U.S. SECURITIES AND EXCHANGE COMMISSION
Litigation Release No. 21714 / October 29, 2010
Securities and Exchange Commission v. James D. Sterling, Case No. 10-Civ.-8206 (SAS) (S.D.N.Y. Oct. 29, 2010)
SEC Charges James D. Sterling in Scheme to Defraud Banks and Their Depositors in Over 50 Public Stock Offerings
The Securities and Exchange Commission today announced the filing of a civil injunctive action against James D. Sterling, of New York, NY, for conducting a fraudulent scheme involving 51 public offerings of banks that were converting from mutual to stock ownership. The SEC’s complaint alleges that, from January 2003 until October 2008, Sterling defrauded these banks and their depositors by secretly using his daughter as a nominee to acquire stock in conversion offerings in violation of the offering terms and applicable banking regulations. Over the course of the fraudulent scheme, Sterling reaped $1,502,193 in ill-gotten gains.
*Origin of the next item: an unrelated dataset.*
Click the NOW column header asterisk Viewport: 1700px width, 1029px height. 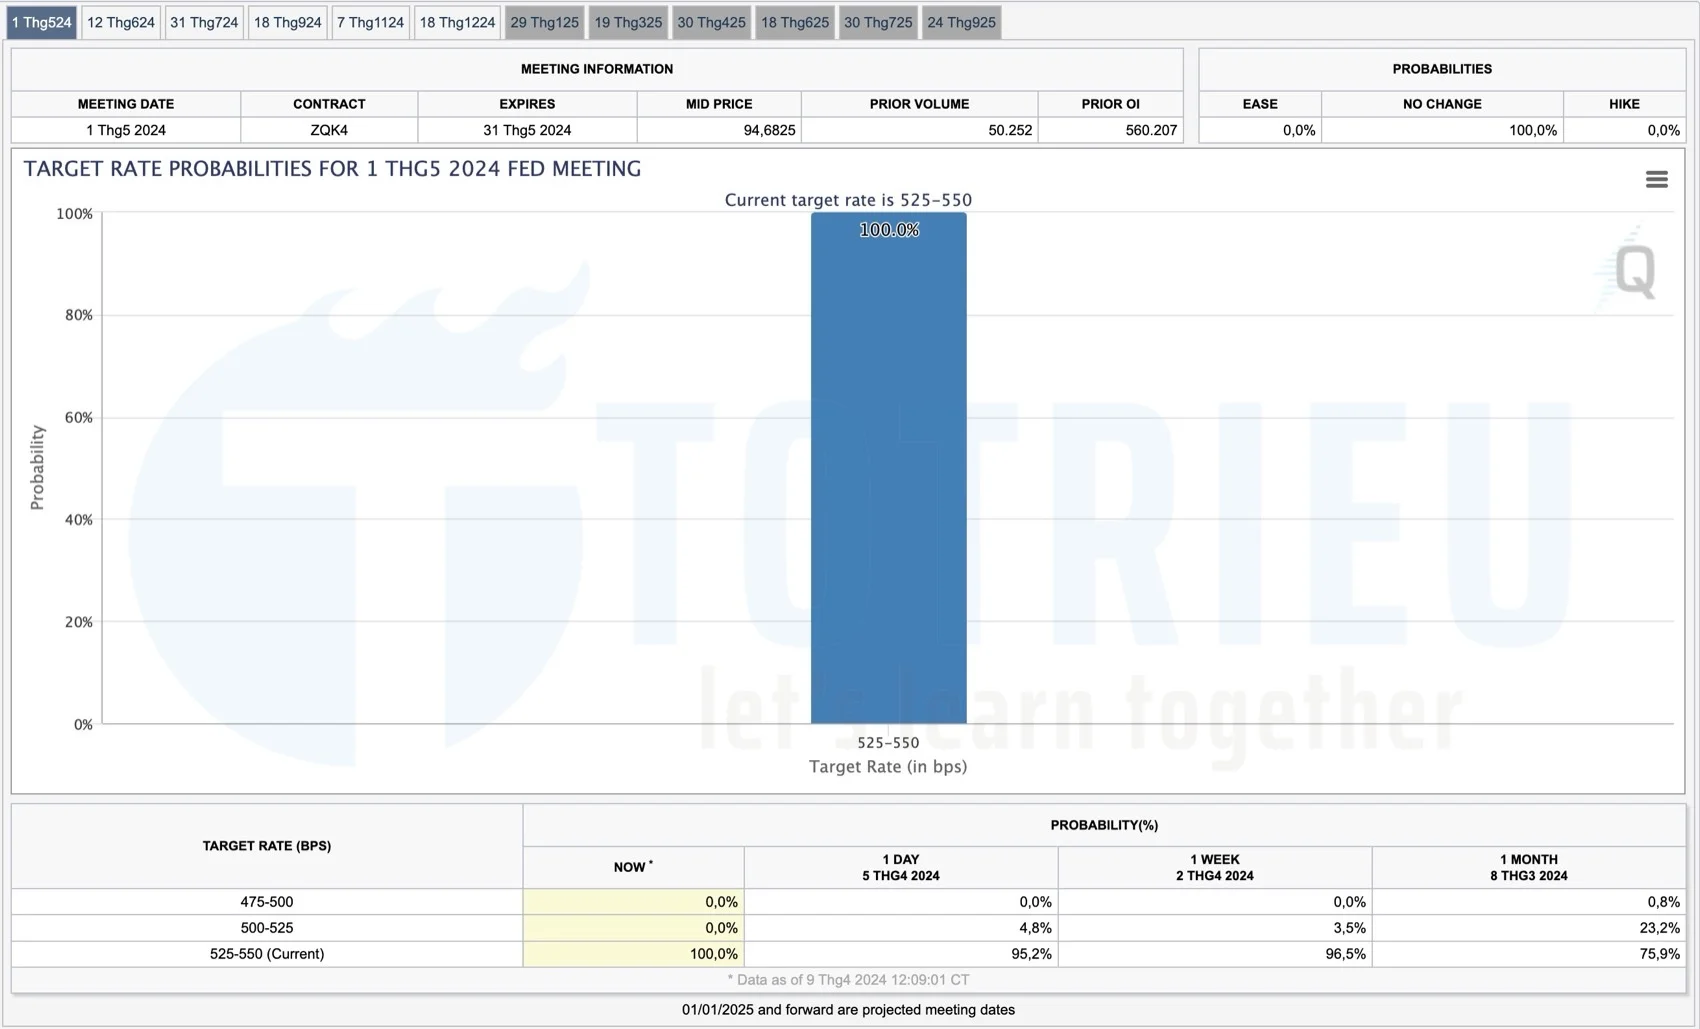coord(652,861)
When banks convert from mutual to stock ownership, depositors receive priority rights to purchase shares in the offering ahead of other interested investors. To ensure that only depositors benefit from these priority rights, banking regulations and offering terms prohibit depositors from transferring their purchase rights or shares obtained in the offering. The SEC’s complaint alleges that Sterling, to evade these restrictions, opened numerous savings accounts at mutual banks for himself, and in his daughter’s name, in the hope that some would convert to stock ownership. When banks converted, Sterling executed his daughter’s signature on stock order forms certifying that she was purchasing stock solely for her own account and was not transferring her purchase rights or the underlying stock to anyone else. The SEC’s complaint alleges that Sterling funded his daughter’s purported stock purchases, controlled the depositing and sales of the shares issued to her, and transferred all of her purported stock sale proceeds to himself. Because most of the 51 offerings at issue were oversubscribed, Sterling’s scheme harmed legitimate bank depositors by limiting the amount of stock available to them.
The SEC’s complaint, which was filed in the United States District Court for the Southern District of New York, charges Sterling with violations of Section 10(b) of the Securities Exchange Act of 1934 and Rule 10b-5 thereunder.
Sterling, without admitting or denying the allegations in the complaint, has consented to the entry of a final judgment permanently enjoining him from violating the abovementioned provisions, ordering him to pay $2,084,494 in disgorgement and prejudgment interest, and imposing a civil monetary penalty of $150,000.